Here's what makes this urgent: brands are blind to the gap.
82% of ad executives believe Gen Z has a positive view of AI-generated ads. Only 45% of consumers actually do. That's a 37-point perception gap, and it could be widening as we progress. (IAB / Sonata Insights, Jan 2026)
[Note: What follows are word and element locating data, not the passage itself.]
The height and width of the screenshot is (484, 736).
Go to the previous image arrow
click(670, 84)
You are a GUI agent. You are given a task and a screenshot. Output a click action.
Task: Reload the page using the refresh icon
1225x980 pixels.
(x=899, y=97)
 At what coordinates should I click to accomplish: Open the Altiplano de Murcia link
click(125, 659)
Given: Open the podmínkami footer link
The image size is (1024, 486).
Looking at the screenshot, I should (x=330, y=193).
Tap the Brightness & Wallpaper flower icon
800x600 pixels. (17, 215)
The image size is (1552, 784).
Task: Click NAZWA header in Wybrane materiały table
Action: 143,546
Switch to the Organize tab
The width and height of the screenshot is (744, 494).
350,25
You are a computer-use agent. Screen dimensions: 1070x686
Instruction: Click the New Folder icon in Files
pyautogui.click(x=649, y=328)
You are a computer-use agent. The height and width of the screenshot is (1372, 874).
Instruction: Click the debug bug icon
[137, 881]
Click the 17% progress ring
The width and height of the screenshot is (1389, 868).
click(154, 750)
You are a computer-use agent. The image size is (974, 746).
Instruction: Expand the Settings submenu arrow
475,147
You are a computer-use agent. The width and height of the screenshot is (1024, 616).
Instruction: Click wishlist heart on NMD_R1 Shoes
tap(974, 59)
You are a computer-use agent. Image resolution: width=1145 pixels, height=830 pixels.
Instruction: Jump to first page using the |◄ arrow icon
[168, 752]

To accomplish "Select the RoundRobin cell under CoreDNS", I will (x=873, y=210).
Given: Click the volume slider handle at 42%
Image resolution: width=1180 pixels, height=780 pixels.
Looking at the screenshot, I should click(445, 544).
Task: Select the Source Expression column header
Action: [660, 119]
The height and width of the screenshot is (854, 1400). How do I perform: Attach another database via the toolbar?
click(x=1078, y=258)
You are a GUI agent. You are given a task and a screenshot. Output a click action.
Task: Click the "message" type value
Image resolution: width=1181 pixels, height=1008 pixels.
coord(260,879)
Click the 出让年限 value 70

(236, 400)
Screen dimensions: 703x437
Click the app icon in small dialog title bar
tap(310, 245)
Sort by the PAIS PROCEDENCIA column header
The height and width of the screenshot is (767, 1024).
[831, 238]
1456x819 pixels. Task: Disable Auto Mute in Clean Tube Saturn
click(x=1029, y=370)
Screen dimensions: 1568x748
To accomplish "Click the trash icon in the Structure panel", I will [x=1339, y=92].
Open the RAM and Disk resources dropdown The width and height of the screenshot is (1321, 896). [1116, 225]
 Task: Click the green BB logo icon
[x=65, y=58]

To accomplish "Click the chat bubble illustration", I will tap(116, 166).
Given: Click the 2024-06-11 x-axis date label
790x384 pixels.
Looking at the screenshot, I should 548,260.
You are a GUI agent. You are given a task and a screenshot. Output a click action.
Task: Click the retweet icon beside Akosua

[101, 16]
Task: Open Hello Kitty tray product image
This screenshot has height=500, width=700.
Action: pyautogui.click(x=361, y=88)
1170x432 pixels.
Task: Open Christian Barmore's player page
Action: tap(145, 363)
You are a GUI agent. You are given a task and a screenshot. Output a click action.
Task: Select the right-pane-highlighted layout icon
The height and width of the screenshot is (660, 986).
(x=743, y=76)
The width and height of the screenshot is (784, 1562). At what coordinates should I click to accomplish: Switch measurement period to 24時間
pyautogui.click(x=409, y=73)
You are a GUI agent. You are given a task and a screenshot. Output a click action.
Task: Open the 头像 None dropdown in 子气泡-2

𝗧𝗵𝗲 𝘀𝘁𝗿𝗮𝘁𝗲𝗴𝗶𝗰 𝘀𝗽𝗹𝗶𝘁 𝗶𝘀 𝘀𝗶𝗺𝗽𝗹𝗲:
𝗖𝗼𝗻𝘁𝗲𝗻𝘁 → 𝘀𝘁𝗮𝘆 𝗵𝘂𝗺𝗮𝗻, 𝗔𝗜 𝗮𝘀 𝗽𝗿𝗼𝗱𝘂𝗰𝘁𝗶𝗼𝗻 𝗲𝗻𝗮𝗯𝗹𝗲𝗿. Voice and creative authenticity are a competitive advantage because AI has flooded the alternatives. Human-made Content, or Content made but with AI production elements, is becoming a scarce signal in a noisy feed.
𝗗𝗶𝘀𝗰𝗼𝘃𝗲𝗿𝘆 → 𝗴𝗼 𝗔𝗜. Personalisation, curation, recommendations. This is where AI seems to be earning Gen Z's trust, at least its usage and drop in search clicks seem to point in that direction. It seems to blend in naturally in how they are looking for information, advice and even friendship in some instances.
I think this early signal is something many brands should consider, and the smart ones are already acting on it.
The mistake is thinking it is either avoiding AI altogether or going all-in on it. It's about being selective and knowing which side of the line they're standing on.